This Paleo Poutine is made with white sweet potato fries, bone broth gravy and tender, sweet roasted garlic in place of the cheese curds. It’s dairy-free, Whole30 and gluten-free. This has to be the healthiest poutine you could eat!
Poutine is one of the national dishes of Canada. Canadians hold it near and dear to their hearts much like Americans do the cheeseburger. So I just had to bring a little piece of my childhood to this blog with some legit Paleo Poutine.
While I was born in Montreal, I’ve spent the majority of my life in the states. That’s over two decades of being deprived of true Canadian poutine (okay I used to visit at least once a year, so that’s a lie). Although poutine is making a debut in America these days as trendy bar food.
Classic poutine costs no more than $5 and is eaten at 2 in the morning after you’ve had more than your fair share of nightlife.
But if you live outside of Canada, cannot eat nightshades, dairy or gluten, then you likely live a poutine-less life. I’m here to remediate that.
WHAT YOU NEED FOR PALEO POUTINE:
White sweet potatoes: I like to use the Hannah variety, but you can use russet potatoes in this recipe too.
Bone Broth: You can use any homemade or good quality store-bought beef bone broth.

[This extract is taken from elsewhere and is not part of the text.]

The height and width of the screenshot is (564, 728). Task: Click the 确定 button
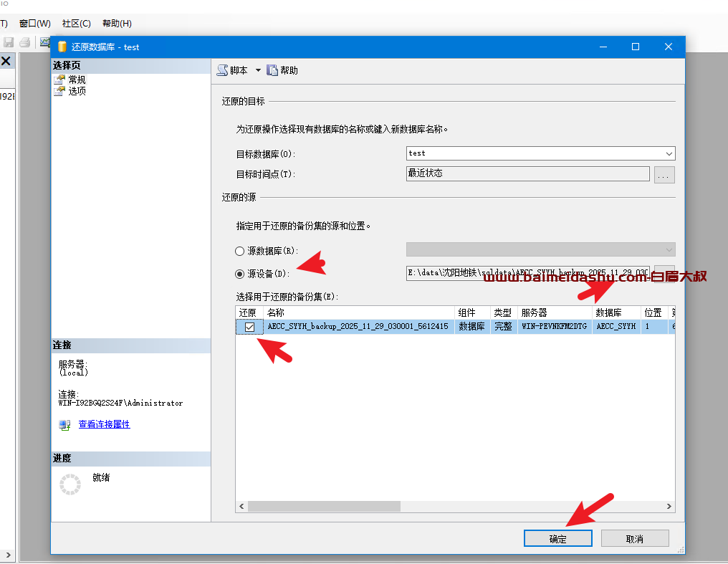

Garlic and Onion: Flavors and thickens the bone broth gravy.
Tallow: To fry the potatoes. They’ll taste even better than traditional fast-food fries (which used to be fried in tallow before the 90s!)
Now I have another poutine recipe on my site called Triple Meat Poutine (ugly pic, sorry) but it is far from the classic dish. This recipe on the other hand sings all the right notes. Classic tallow fries made from white sweet potatoes. If you eat white potatoes, you can certainly sub a large russet in its place.
HOW TO MAKE PALEO POUTINE:
Make the tallow fries in a cast iron skillet on the stovetop until crispy and cooked through.
In a small saucepan, make the gluten-free gravy. Simmer the broth, garlic and onion for 25 to 30 minutes. Blend in a high-speed blender until smooth.Transfer back to the saucepan and simmer until reduced and thickened.
Roast the garlic cloves in a 400 degree oven for 15 to 20 minutes until lightly browned. Set aside.
Serve the tallow sweet potato fries with the bone broth gravy poured on top.
If you’ve never had poutine before, I hope this recipe converts you! And if you are a seasoned poutine eater, I hope this recipe is close enough to the original but made healthier.
Beef tallow fries drizzled with bone broth gravy makes this the ultimate Paleo & Whole30 comfort food!
Paleo Poutine with Bone Broth Gravy
For the Tallow Fries:
- Wash and dry sweet potato. Leaving the skin on, slice sweet potato into long French fry thick slices about 5 inches long and no more than ½-inch wide.
- Heat beef tallow in a large cast iron skillet over medium heat until hot. Lay sweet potato slices in the skillet in a single layer avoiding overcrowding by cooking in two batches if needed.
- Fry sweet potatoes until golden, crispy and cooked through, flipping halfway through, for about 10 minutes. Keep warm.
For the Bone Broth Gravy:
- In a small saucepan, bring broth, onion and garlic to a boil over medium-high heat. Reduce heat to medium-low and fit lid loosely on saucepan to allow steam to escape.
- Simmer for 25 to 30 minutes until onion and garlic are tender. Transfer to a high-powered blender and blend until smooth.
- Transfer gravy back to the saucepan and bring to a boil again over medium-high heat. Reduce heat to medium-low, leave uncovered, and reduce gravy for about 15 minutes until its thick enough to coat a spoon. Keep warm.
For the Roasted Garlic:
- Preheat oven to 400 degrees. Line baking sheet with parchment paper. Toss garlic cloves with olive and sea salt and spread evenly on prepared sheet.
- Roast for 15 to 20 minutes until golden and tender. Set aside.
Assemble the Poutine:
Assemble poutine by layering fries in serving dish with gravy drizzled on top and garnished with roasted garlic. Serve immediately.